Menyikapi perkembangan tersebut, Indonesian Center for Environmental Law (ICEL) berpendapat bahwa pengakuan hak atas lingkungan hidup sebagai bagian HAM Universal ini menjadi momentum penting untuk mengevaluasi tantangan perwujudan hak atas lingkungan hidup di Indonesia.
Direktur Eksekutif ICEL Raynaldo Sembiring mencatat sejumlah tantangan, diantaranya; masih belum meratanya kebijakan atau tindakan yang mengintegrasikan pemenuhan aspek substantif hak atas lingkungan hidup yang baik dan sehat (hak atas udara bersih, lingkungan yang aman, dll) dengan pemenuhan aspek proseduralnya seperti hak atas informasi, hak atas partisipasi, dan hak akses keadilan.
“Sebagai contoh, dalam kebijakan pemulihan lahan kritis, meski telah mengintegrasikan aspek substantif dan prosedural, namun tindakan pembatasan akses partisipasi masyarakat untuk berperan aktif dalam pengelolaan lingkungan hidup dan sumber daya alam masih terjadi,” jelasnya.
Pembatasan itu, baik berupa tidak dijamin dan dipenuhinya akses informasi masyarakat terhadap keputusan atau kebijakan sumber daya alam (izin, HGU, Amdal, dll), maupun upaya SLAPP terhadap masyarakat.
Beberapa kebijakan terkait Proyek Strategis Nasional (PSN), menurut Raynaldo berpotensi menghambat pemenuhan hak atas lingkungan hidup yang baik dan sehat. Beberapa diantaranya bahkan tidak memberikan ruang yang cukup bagi masyarakat untuk berpartisipasi secara aktif.

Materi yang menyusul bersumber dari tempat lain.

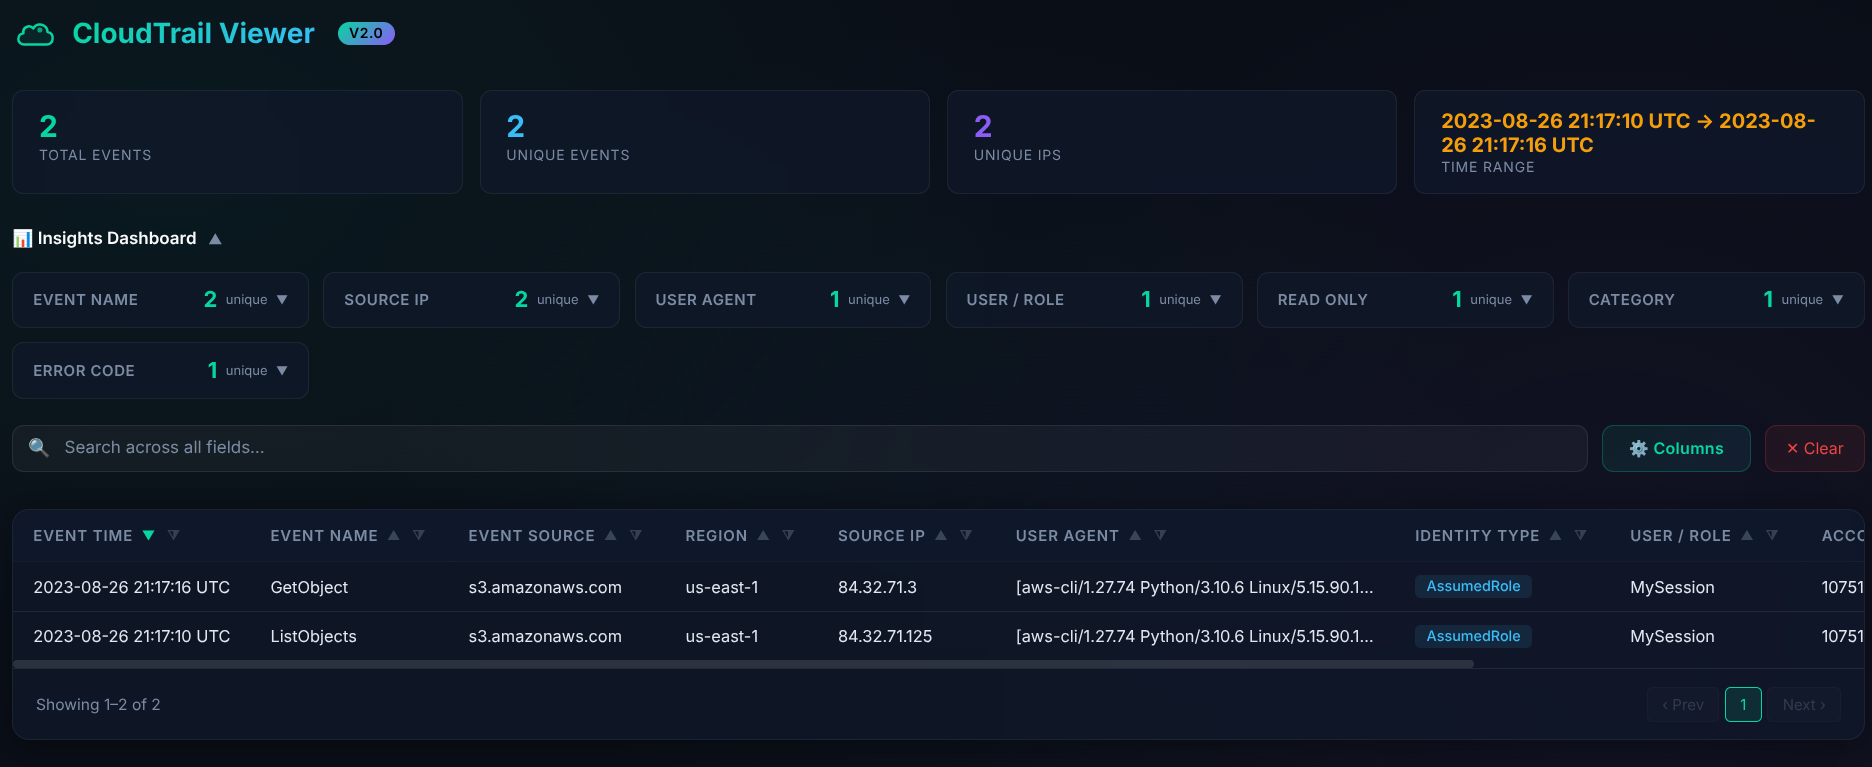Sort the Source IP column
This screenshot has width=1872, height=767.
coord(941,536)
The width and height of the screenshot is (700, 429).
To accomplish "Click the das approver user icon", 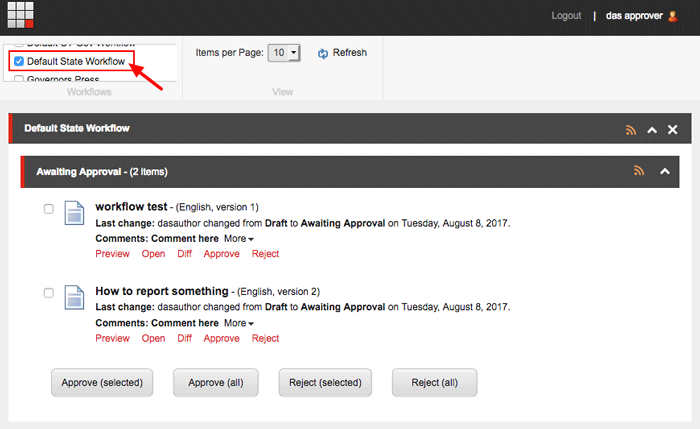I will [x=672, y=16].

“Sebagai contoh, PP No. 21 tahun 2021 tentang Penyelenggaraan Penataan Ruang dan PP No. 42 tahun 2021 tentang Kemudahan Proyek Strategis Nasional ternyata tidak memberikan ruang cukup bagi masyarakat untuk berpartisipasi dalam PSN,” ungkapnya.

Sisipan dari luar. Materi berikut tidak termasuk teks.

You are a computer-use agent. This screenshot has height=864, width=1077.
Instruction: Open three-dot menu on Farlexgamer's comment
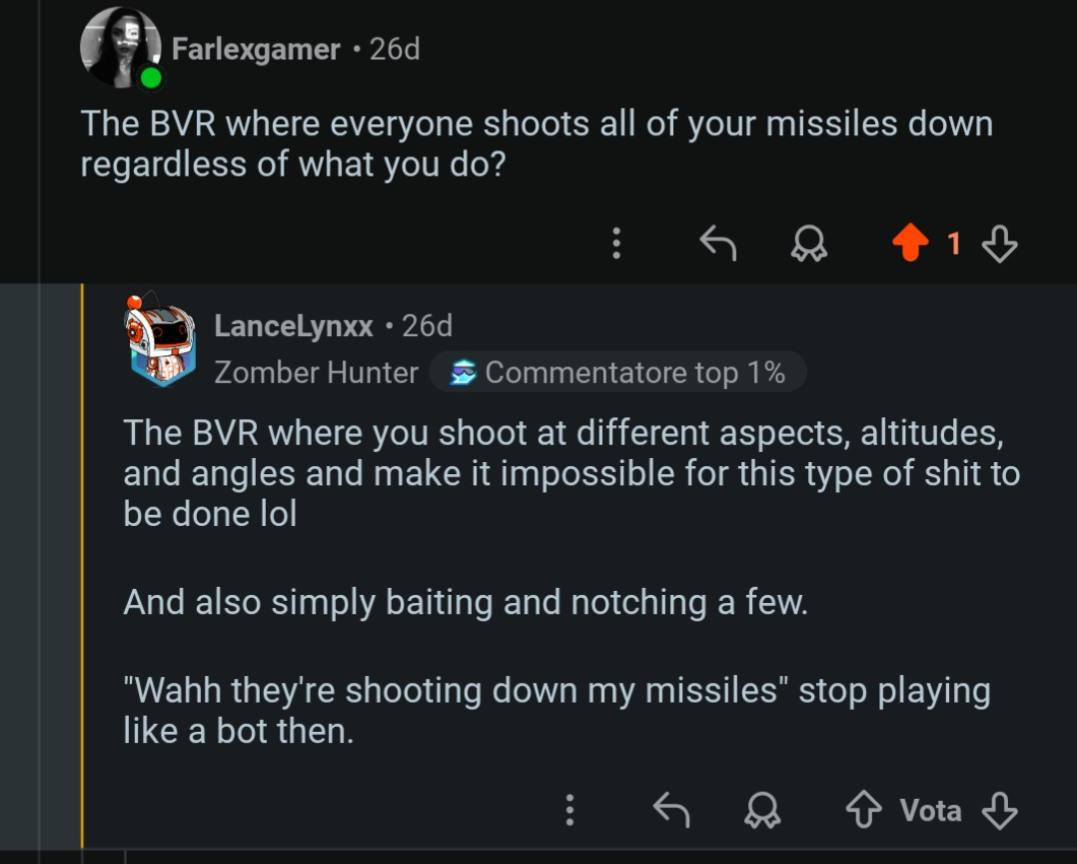tap(616, 243)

Masih lemahnya ketaatan sektor bisnis terhadap pemenuhan hak atas lingkungan hidup yang baik dan sehat, ditunjukkan dengan tidak dipatuhinya kewajiban hukum oleh korporasi-korporasi untuk menjalankan putusan pengadilan atas gugatan yang diajukan pemerintah maupun masyarakat.
Terhadap catatan tersebut, dalam rangka pelaksanaan perwujudan efektif dari hak atas lingkungan hidup yang baik dan sehat sebagai HAM universal, Raynaldo merekomendasikan untuk dilakukannya evaluasi menyeluruh terhadap kebijakan-kebijakan di sektor sumber daya alam untuk memastikan terjaminnya hak substantif dan prosedural masyarakat atas lingkungan hidup yang baik dan sehat.
“Secara khusus, keran partisipasi dan akses informasi masyarakat harus dibuka seluas-luasnya,” jelasnya.
Kemudian perlu adanya komitmen dari sektor bisnis untuk menjalankan putusan pengadilan yang terkait dengan pemenuhan hak atas lingkungan hidup yang baik dan sehat.
Serta dijatuhkannya disinsentif dengan pencabutan, penghentian izin atau penolakan izin baru bagi korporasi-korporasi yang tidak menjalankan kewajiban dalam pemenuhan hak atas lingkungan hidup yang baik dan sehat. “Terutama kewajiban terhadap putusan-putusan pengadilan,” tutupnya. (Jekson Simanjuntak)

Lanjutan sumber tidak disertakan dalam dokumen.